▶ **DESCRIPTION OF THE TASK**
Go through the data below and return each line containing the word "agent".

▶ **DATA**

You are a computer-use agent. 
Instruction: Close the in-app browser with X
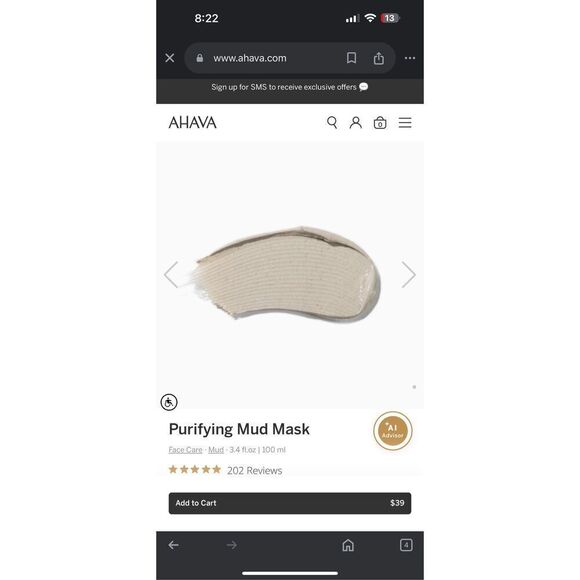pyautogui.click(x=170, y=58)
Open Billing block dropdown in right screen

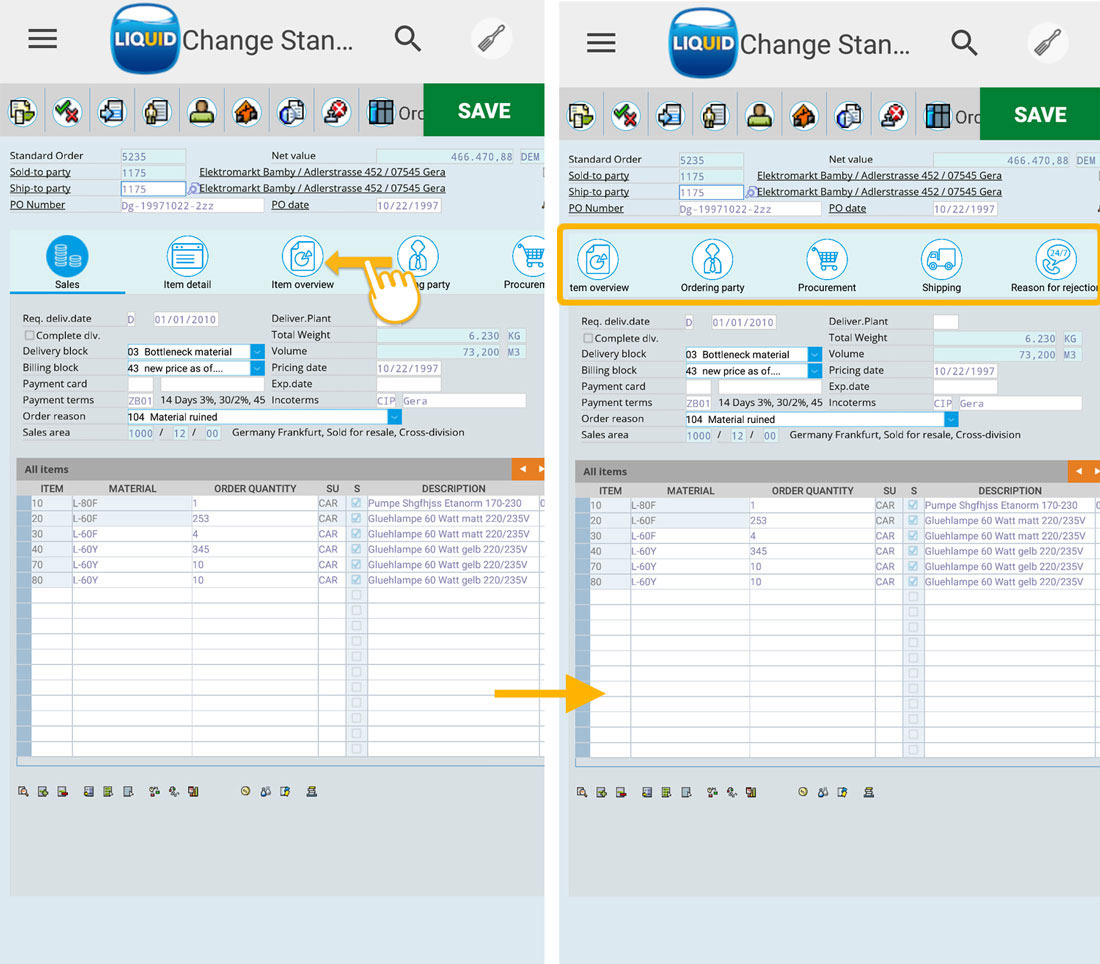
==
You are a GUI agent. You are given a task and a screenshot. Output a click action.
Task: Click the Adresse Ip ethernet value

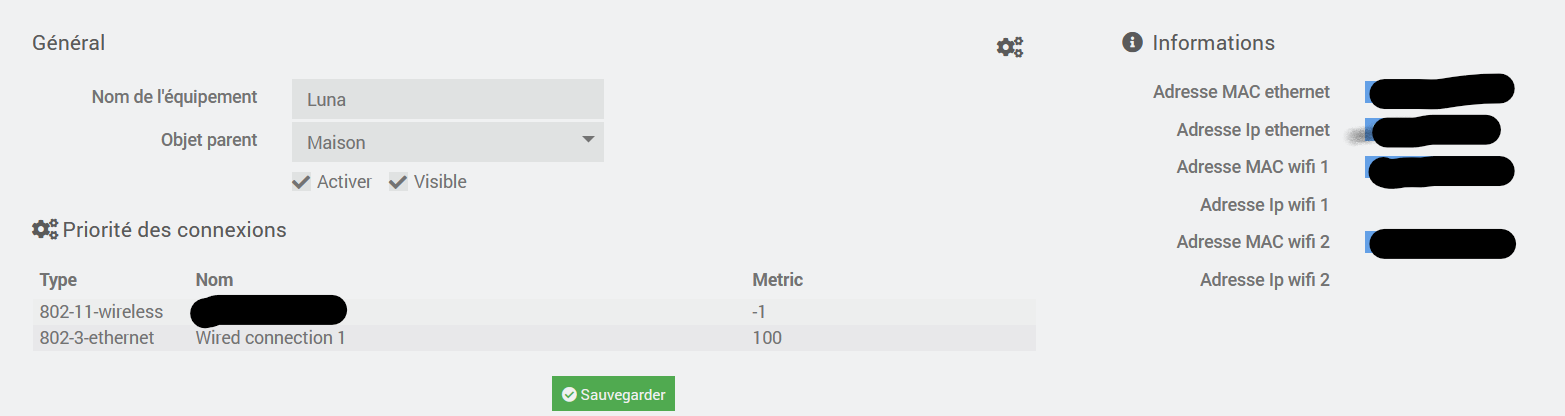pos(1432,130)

▶ **ANSWER**
You are a computer-use agent. 
You are a GUI agent. You are given a task and a screenshot. Output a click action.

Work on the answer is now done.